2. Audits Of Employee Retirement Plans
Most businesses offer some type of retirement benefit plan. Pensions may be less common, but they still exist. Depending on the size of the company and its financial performance, 401(k), stock option, and profit-sharing plans may be more widespread. In fact, 401(k) plans and company matches are so common that 62% of employees state matches are critical to their retirement goals.
But what if the 401(k) plan your business and employees contribute to is mismanaged or underperforms? Those company matches and contributions workers count on for retirement can rapidly vanish. Retirement or employee benefit plan audits help catch performance problems by examining a plan’s financial statements.
Even if a plan isn’t underperforming per se, these audits can determine whether it could be more efficient. Perhaps the mix of available funds and investments isn’t as optimal as it could be. It’s also possible changes need to be made to comply with regulations, including rules for company matches. These regulations can vary based on the type of 401(k) plan and automatic enrollment. Audits identify compliance issues companies may be unaware or unsure of.
3. Internal Operations Audits
Unlike external audits, a company’s employees can perform internal audits. Those that dig deeper into a business’s operations look for opportunities to increase efficiency and productivity. That said, firms can also hire external vendors to perform operational audits if leaders want to mitigate internal biases.
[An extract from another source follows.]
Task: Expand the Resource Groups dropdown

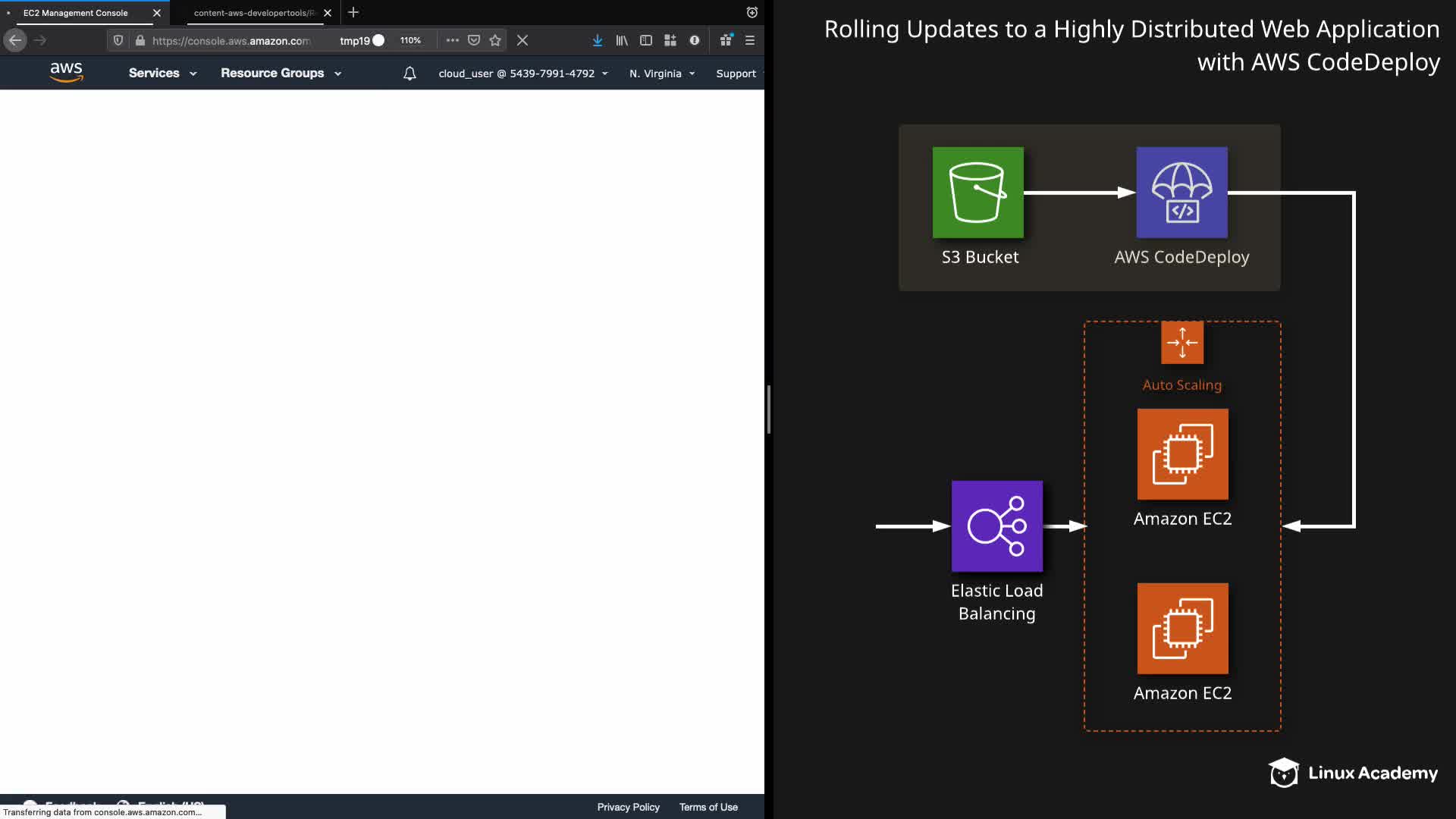Action: point(281,73)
Sometimes a red flag or a concern will trigger operational audits. Say the number of customers is increasing at a higher rate than revenue per client. This could indicate an issue with the sales process and employee training. Perhaps upselling is not occurring as much as it could, or communication about mid- and high-tier products is insufficient. Operational audits can pinpoint the root cause of leaders’ concerns and help them initiate appropriate remedies.
Companies can also perform operational audits to verify processes are working as designed. Stakeholders may want reassurance that employees are implementing procedures and tools according to predetermined goals. For instance, leaders may have introduced a new system six months ago to consolidate the number of applications employees use. The goal is to save time and increase productivity. An operational audit can confirm that the objective is on or off track.
4. Payroll Audits
Payroll mistakes and errors, such as missing hours and employee misclassifications, can be costly. These costs might include government penalties or fines and even resignations. If payroll mistakes happen once, staff members may be willing to forgive and forget. But if these errors happen twice, employees are less likely to stick around. Research reveals that about half of workers will start a job search after two paycheck mistakes.
That means the training and development your business invested in new or seasoned hires also walks out the door. Additionally, the company has to spend more on recruiting and training replacements. Payroll audits help businesses avoid situations like these by identifying mistakes and process errors.
Audits that look at a company’s payroll can also reveal areas that may need tweaks or improvements. These audits may help companies implement fraud protection and compliance measures for things like federal and state payroll taxes. Overall, payroll audit reports reveal procedural holes and weaknesses that leaders can work to correct.
Investigating The Details
Although audits don’t exactly inspire joy or excitement, they are essential to a business’s performance. Audits identify ways companies can improve compliance, efficiency, and productivity. Conducting internal and external audits is a means of ensuring business goals are met. The public receives confirmation that they can trust how a company operates. Most of all, leaders can make better decisions about protecting and serving all stakeholders’ interests.